■ **EXCERPT**
▶
New Jersey Supreme Court

Decided: July 8, 1965.


For reversal -- Chief Justice Weintraub and Justices Jacobs, Francis, Proctor, Hall, Schettino and Haneman. For affirmance -- None. The opinion of the court was delivered by Francis, J.


[45 NJ Page 373] On or about October 17 and 18, 1963 defendant Cruz, trading as Cruz Construction Company, was engaged in laying a trunk line for the Pompton Lakes municipal sewer system. The work was a public project performed at public expense under a contract between Cruz and the Borough of Pompton Lakes, New Jersey. On those dates Cruz

[45 NJ Page 374]

employed 14 Portuguese aliens as laborers on the project. Although they were not United States citizens, they were legally in this country and held alien registration cards. A complaint was filed in the Municipal Court by the Department of Labor and Industry charging violation of R.S. 34:9-1, which prohibits employment of aliens on public works. Cruz was found guilty on each of the 14 counts and fined $1,400 plus costs. The statute fixes a penalty of $100 for each violation. The County Court affirmed the conviction, and on our own motion we certified the ensuing appeal before it was argued in the Appellate Division.

On this appeal defendant claims the statute transgresses the equal protection clause of the Fourteenth Amendment of the Federal Constitution, and Art. 1, para. 5 of the New Jersey Constitution of 1947. He contends further that R.S. 34:9-1 was impliedly repealed by subsequent inconsistent legislation which we shall discuss hereafter. We find it unnecessary to deal with the constitutional problems because we are satisfied the contention of implied repealer is sound and requires a reversal of the convictions. But on the issue of constitutionality, compare People v. Crane, 214 N.Y. 154, 108 N.E. 427 (Ct. App. 1915), affirmed 239 U.S. 195, 36 S. Ct. 85, 60 L. Ed. 218 (1915), and Heim v. McCall, 239 U.S. 175, 36 S. Ct. 78, 60 L. Ed. 206 (1915), with Takahashi v. Fish & Game Commission, 334 U.S. 410, 419-420, 68 S. Ct. 1138, 92 L. Ed. 1478, 1487 (1948), and see "Constitutionality of Restrictions on Aliens' Right to Work," 57 Colum. L. Rev. 1012 (1957); Note, "1947-1948 Term of the Supreme Court: The Alien's Right to Work," 49 Colum. L. Rev. 257 (1949); "National Power to Control State Discrimination Against Foreign Goods and Persons: A Study in Federalism," 12 Stan. L. Rev. 355 (1960); Agreement with Portugal on passport visa fees, Feb. 24, 1950 [1950], 1 U.S.T. & O.I.A. 461, T.I.A.S. No. 2084.

The statute, R.S. 34:9-1, which provided the basis for defendant's prosecution was adopted in 1899. L. 1899, c. 202. So far as pertinent, it provides:

[45 NJ Page 375]

"It shall be unlawful for the state or any county, municipality, board, committee, commission or officer thereof, officer, body or organization having charge of any public work * * *, whether the same be a building, excavation, pipe-laying, bridge or dock-building, sewer or drainage construction, road building, paving, or any other form or kind of public work, which shall be undertaken and done at public expense or for any person or corporation, to employ as a mechanic or laborer upon such public work or construction, or any part thereof, any person who is not at the time of such employment a citizen of the United States * * *."
◀
■ **SOURCE DATA**
▶
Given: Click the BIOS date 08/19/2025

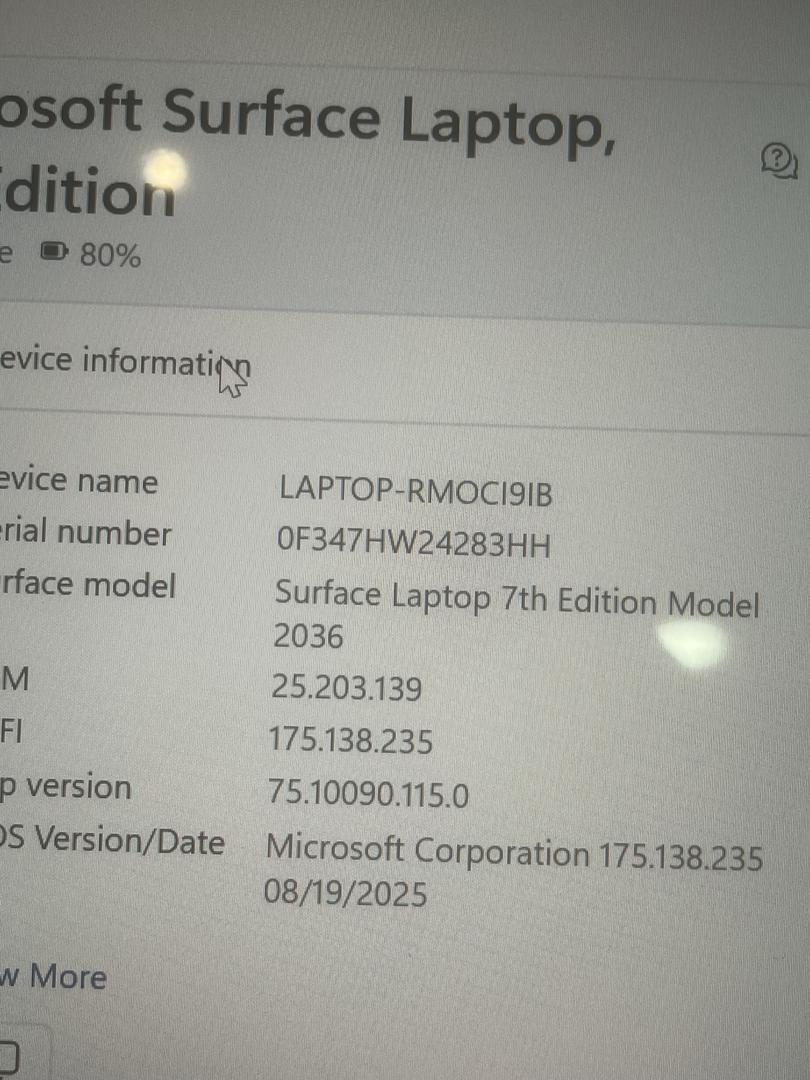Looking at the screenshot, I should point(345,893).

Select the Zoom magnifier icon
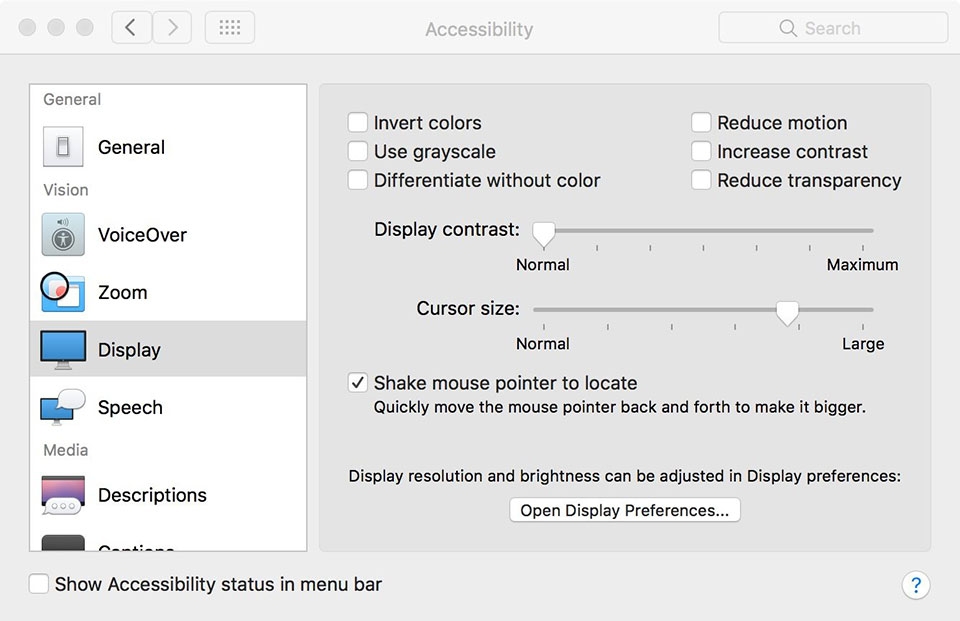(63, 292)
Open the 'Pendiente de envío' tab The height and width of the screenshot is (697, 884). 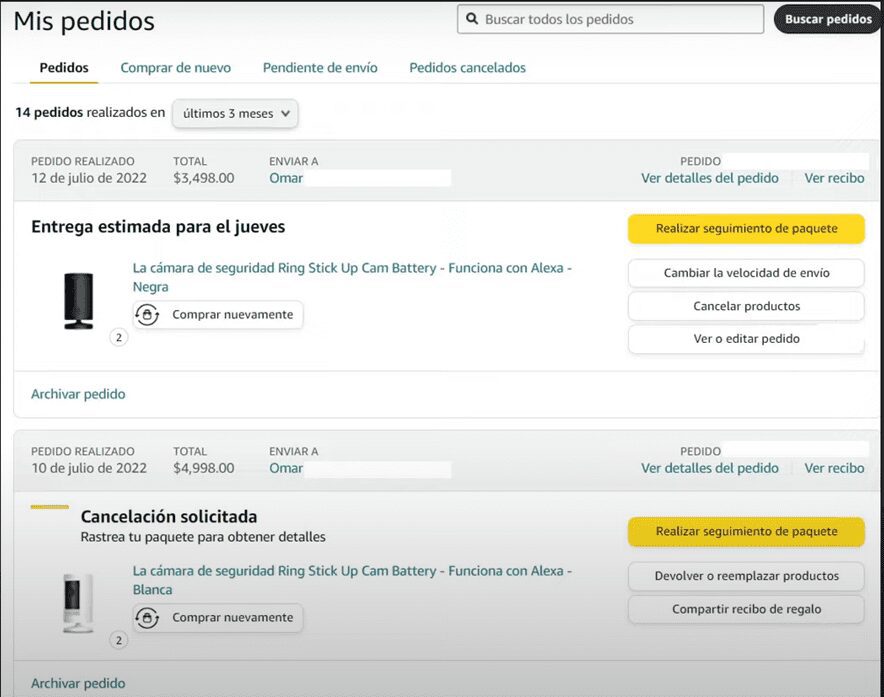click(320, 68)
◀
▶
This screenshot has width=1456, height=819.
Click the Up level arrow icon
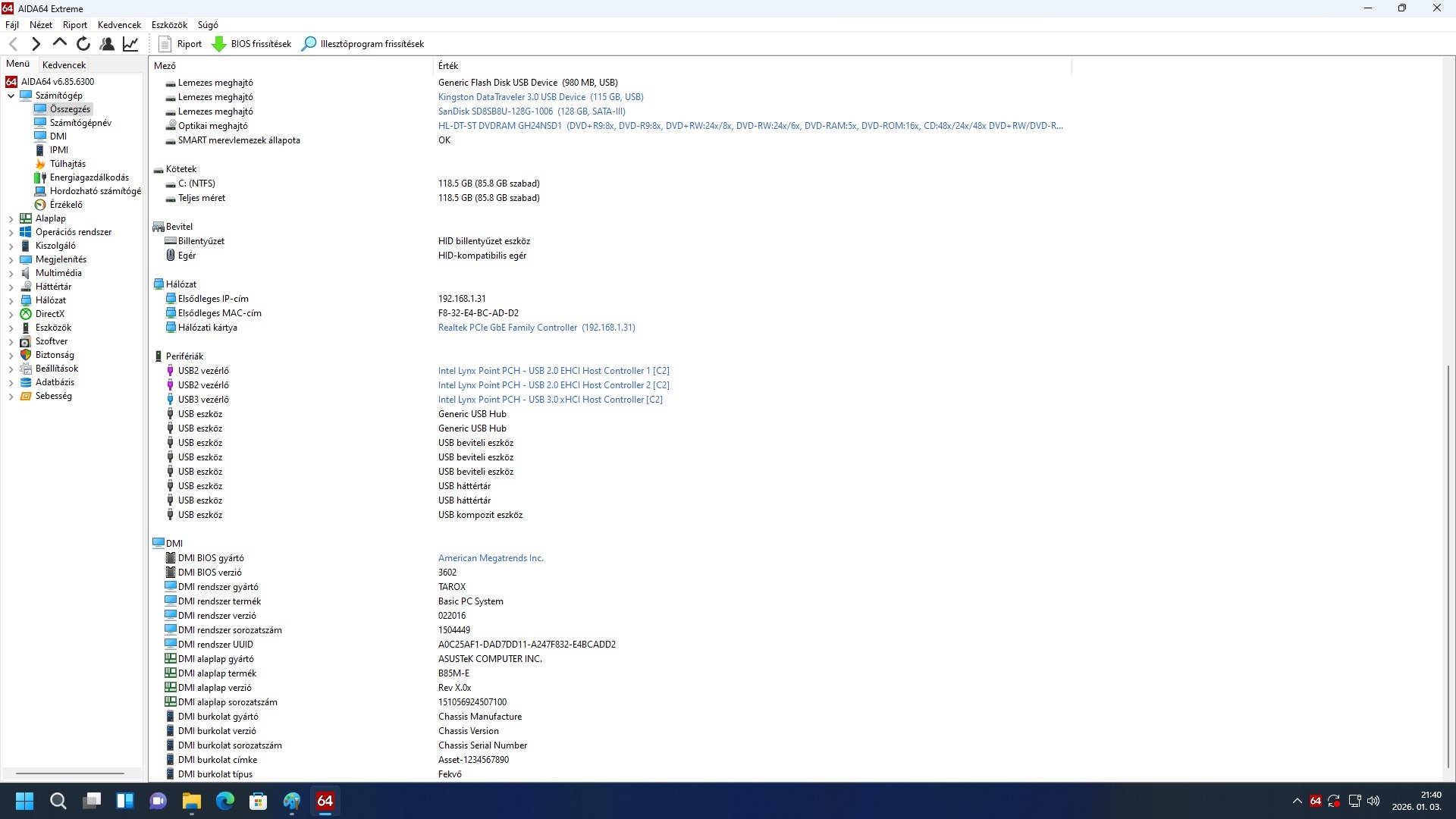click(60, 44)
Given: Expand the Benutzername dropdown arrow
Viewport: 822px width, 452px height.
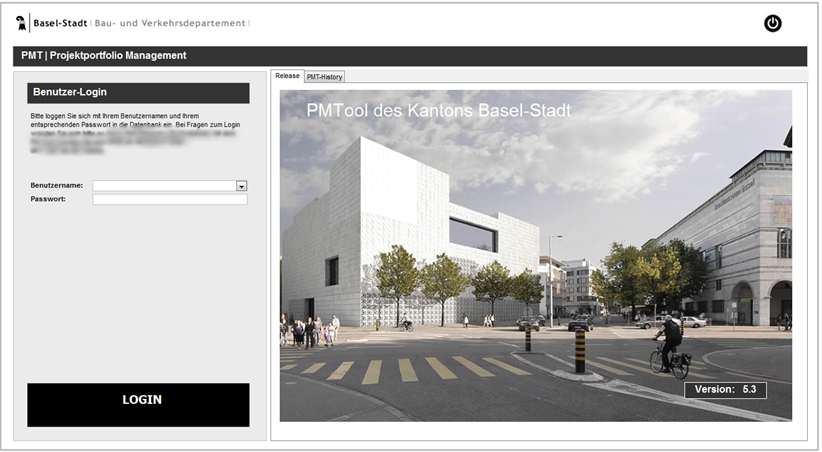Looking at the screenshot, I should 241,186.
◀
▶
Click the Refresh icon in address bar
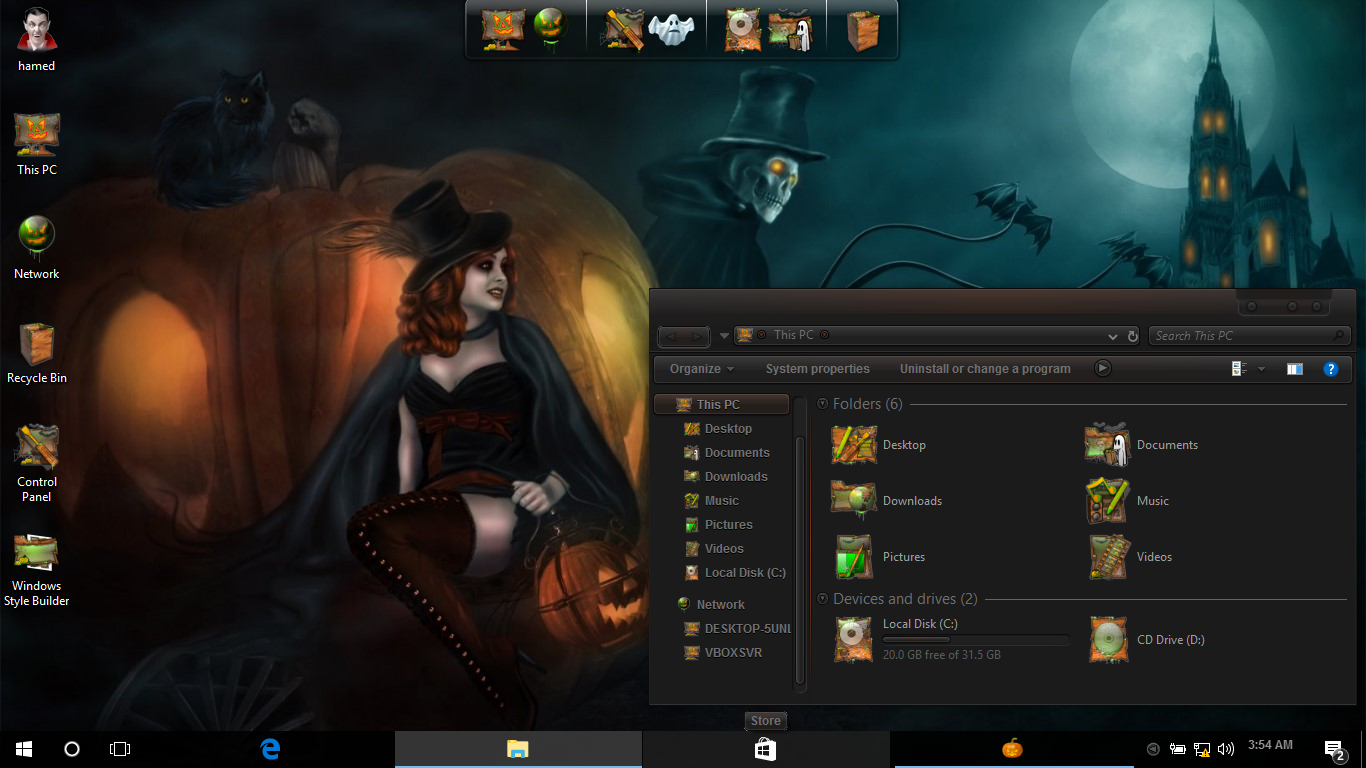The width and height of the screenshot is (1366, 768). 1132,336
◀
■ **REQUEST 1**
According to the court opinion excerpt, what was Cruz fined in the Municipal Court?
■ **REQUEST 2**
Could you update the records from the line containing "This screenshot has width=1456, height=819." through the line containing "Looking at the screenshot, I should 241,186.", changing "arrow" to "caret" and leaving the pictures out?

■ **TASK ANSWER 1**
$1,400 plus costs.

■ **TASK ANSWER 2**
This screenshot has width=1456, height=819.
Click the Up level caret icon
click(60, 44)
Given: Expand the Benutzername dropdown caret
Viewport: 822px width, 452px height.
Looking at the screenshot, I should 241,186.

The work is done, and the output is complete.